Fayette County Home & Community Education held a free Alzheimer’s awareness program for the public on Saturday at Northside Christian Church in Vandalia.
The organization elected to hold the program, as November is Alzheimer Awarenes Month, and because more and more people are touched by the disease – be it in their family, friends or co-workers – in many cases, they become caregivers of the patient.
Wanting to have a hands-on informational program, HCE scheduled professionals who have direct contact with both the patents and the caregivers to speak at the program: Lyn Gartke, LCPC, program director of Center for Senior Renewal in Vandalia, and Mary Ann Turner Price, a registered nurse at Lutheran Care in Altamont.
The program also offered free memory screening, informative literature, purple ribbon pins and refreshments following the program.
Lyn Gartke …
… opened the program with an introduction and history about Alzheimer’s and continued on to answer the questions: what happens to the different areas of the brain (frontal, temporal, hippocampus, parietal, occipital and amygdale); the functions of each area; the effects of Alzheimer’s on those functions; and what to do to help the patient and prevent frustration.
She gave 10 signs of Alzheimer’s, and the effects and behavior changes as it progresses through the three stages – mild, moderate, and severe.

■ **What you need to do**:
a. According to the article about the Alzheimer's awareness program, where does Mary Ann Turner Price work as a registered nurse?
b. Continue the article about the Alzheimer's awareness program from the end of its last sentence.

■ **Given material**:
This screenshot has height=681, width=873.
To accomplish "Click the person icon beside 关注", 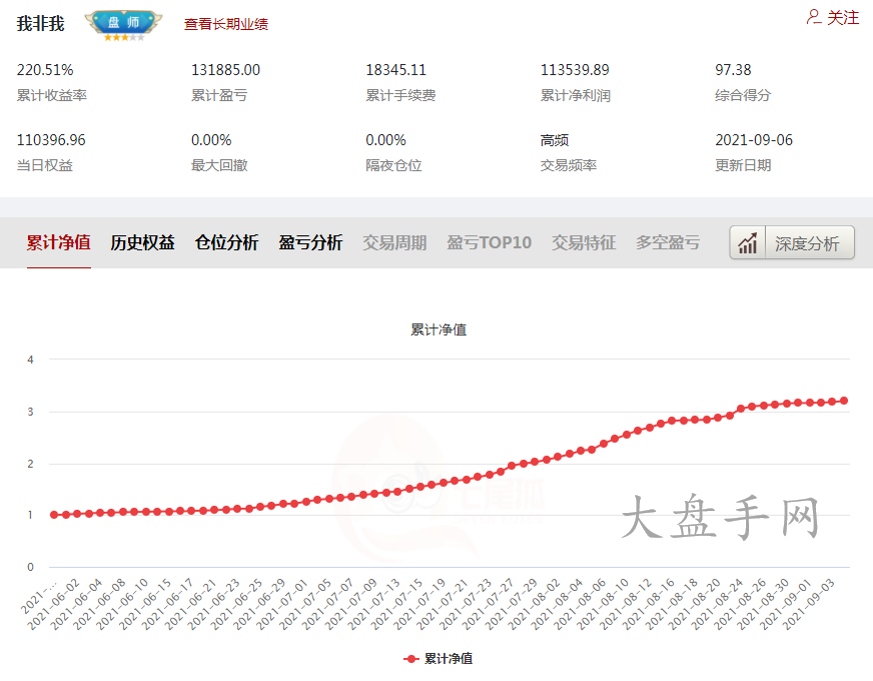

■ **Responses for each task**:
a. Lutheran Care in Altamont.

b.
Gartke advice on how to prevent dementia – through diet, and daily mental and physical exercise, as well as relaxing to relieve stress.
Some mental exercises she suggested include learning something new every day; reading; working crossword puzzles; playing video, board or card games; learning to play a musical instrument; practicing remembering numbers; and many more activities for the brain.
Physical activities she suggested include gardening, dance, coordinating with your partner and remembering dance steps. Anything you have to think about builds new brain cells.
And for mental and physical health’s sake: undisturbed 6-8 hours of sleep a night; and avoiding arguing, yelling or being stressed out.
Control your medical ailments:
• Elevated blood pressure – controlling the top number can reduce risk of dementia by 50 percent.
• Control diabetes and cholesterol.
• Quit smoking – studies show increases in dementia in middle-aged people who smoke.
Nourish your spirit – that, too, is important to mental and physical health.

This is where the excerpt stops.